The Importance of Choosing the Right References – Featuring John Malloy, President of Sanford Rose Associates® – Santee - Original story from eFinancial Careers by Lekan Oguntoyinbo
Think of a job reference as a praise singer and an advocate. A single job reference could be the difference between whether you get that plum job or not.
“References are as important as any part of the hiring process,” John Malloy, president of the Santee office of Sanford Rose, a recruitment firm based in Charleston, S.C., tells eFinancialCareers. “Hand out references only if you know exactly what the reference is going to say.”
Bottom line: choose your references strategically. Here are a few suggestions for selecting references.
“If you are actively engaged in a job search, you should have your references identified,” says Lynne Sarikas, director of Northeastern University’s MBA Career Center. “Identify people you have worked for who can attest to your work. Prepare a list of references with name, title, company, telephone and e-mail contact information. If the person now is at a company other than where you worked together, add a note clarifying the connection. Be sure to verify all contact information in advance to ensure that it is correct before you share it. If you have your general list prepared in advance, it is easy to adapt it to the specific position when needed.”
Choose Appropriate References
Understand the difference between a professional reference and a buddy.
“It’s critical to have former bosses as part of the references,” Malloy says. “Pure character references are fine for people coming out of school. The lack of a former boss on a reference list sends red flags all over the place.”
Choose References Strategically – and Manage Them
“From a career development standpoint, knowing who’s going to be your reference is very important,” says Malloy. “The development of those references is important for your career. Peers are important. Typically, a reference list will include two or three former bosses and two or three peers. Peers need to be prepared, and you can typically prepare them a whole lot better. They should be contacted every time you anticipate references being checked. Management of those references from job to job is really important by the candidate – keeping them informed of what you’re doing and how you’re doing in your career.”
He adds that in some instances, he encourages job seekers to have someone call a reference if they are uncertain of what the reference will say.
Prep Your References
It’s important to brief your references, give them background about the employer, the job and talking points that sell you as the best person for the job.

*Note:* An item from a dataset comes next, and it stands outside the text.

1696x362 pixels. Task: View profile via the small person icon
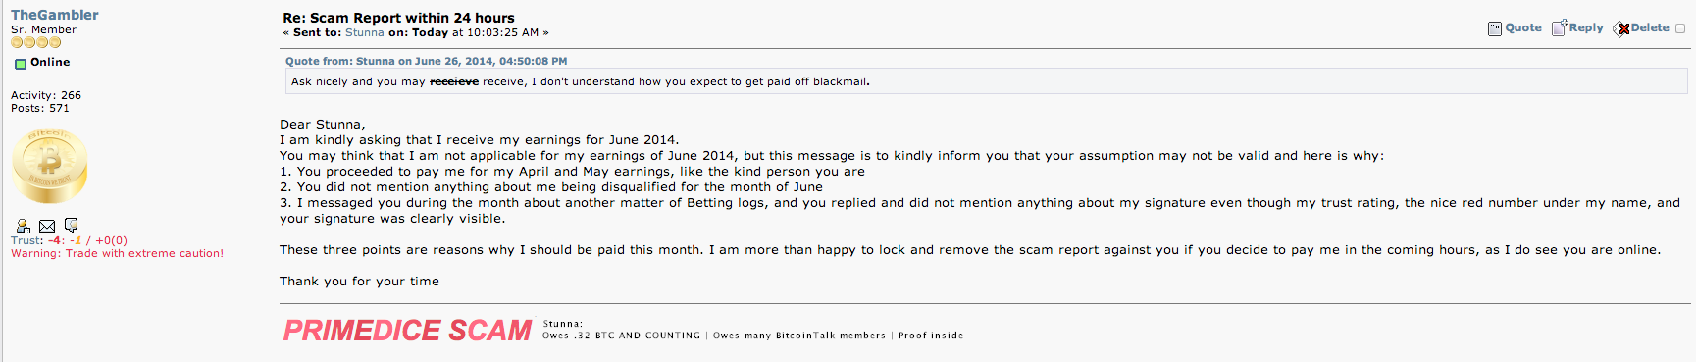click(x=24, y=226)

“Pretty much right away, I’d give you a call and tell you the company, the position and the most critical piece, why they like me,” Dave Denaro, vice president and Boston site lead of Keystone Associates, an outplacement and career transition firm, tells eFinancialCareers. “I’d refresh the reference’s memory as to the kind of work we did together. Why they like me is a very important part of the prep. It makes for a very good reference.”
Keep in Touch
Finally, there’s this important networking tip from Denaro.
“Keep in touch with your old bosses,” he says. “We talk about networking a lot. When you have bosses you worked well with, keep them as part of an ongoing network just in case you need a reference.”